*Provided entries*:

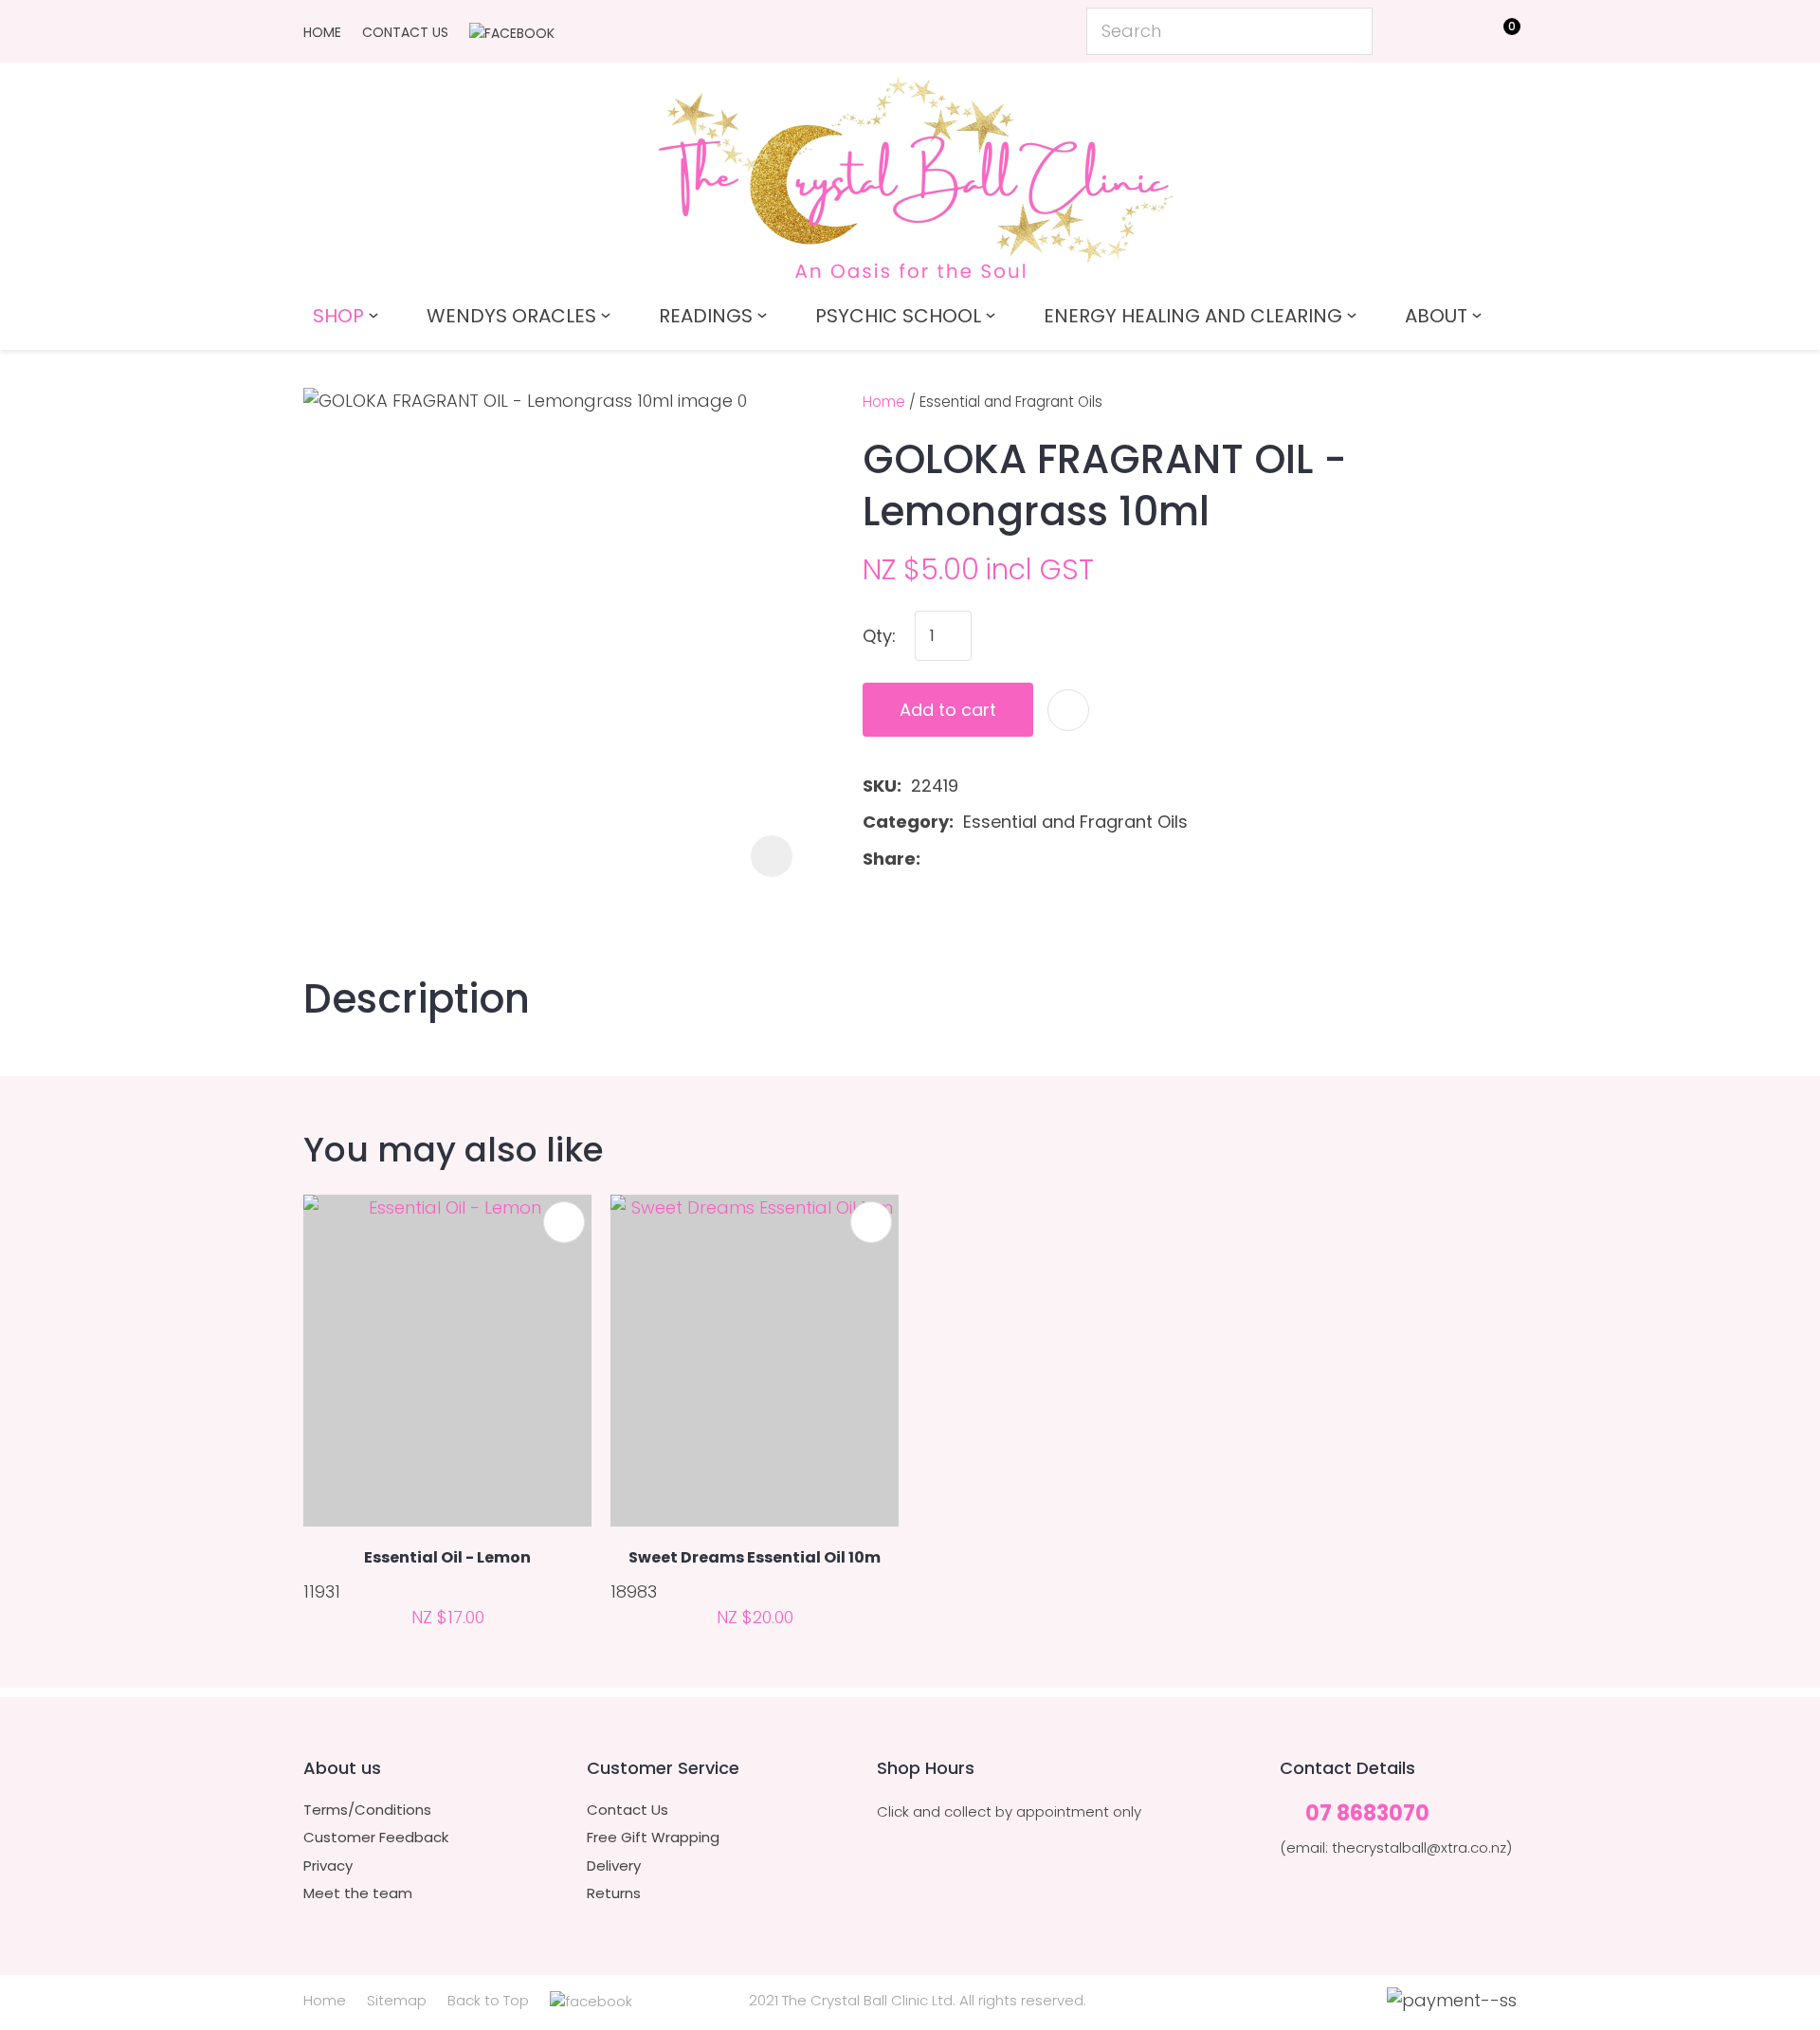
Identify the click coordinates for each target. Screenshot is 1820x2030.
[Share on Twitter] (960, 859)
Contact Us (405, 32)
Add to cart (948, 710)
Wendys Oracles (511, 315)
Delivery (614, 1865)
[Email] (990, 858)
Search (1350, 31)
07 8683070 (1367, 1814)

*Work task*: In full and without change, repeat the material above, minus the pictures.

*Response area*:
Identify the click coordinates for each target. Screenshot is 1820x2030.
[Share on Twitter] (960, 859)
Contact Us (405, 32)
Add to cart (948, 710)
Wendys Oracles (511, 315)
Delivery (614, 1865)
[Email] (990, 858)
Search (1350, 31)
07 8683070 (1367, 1814)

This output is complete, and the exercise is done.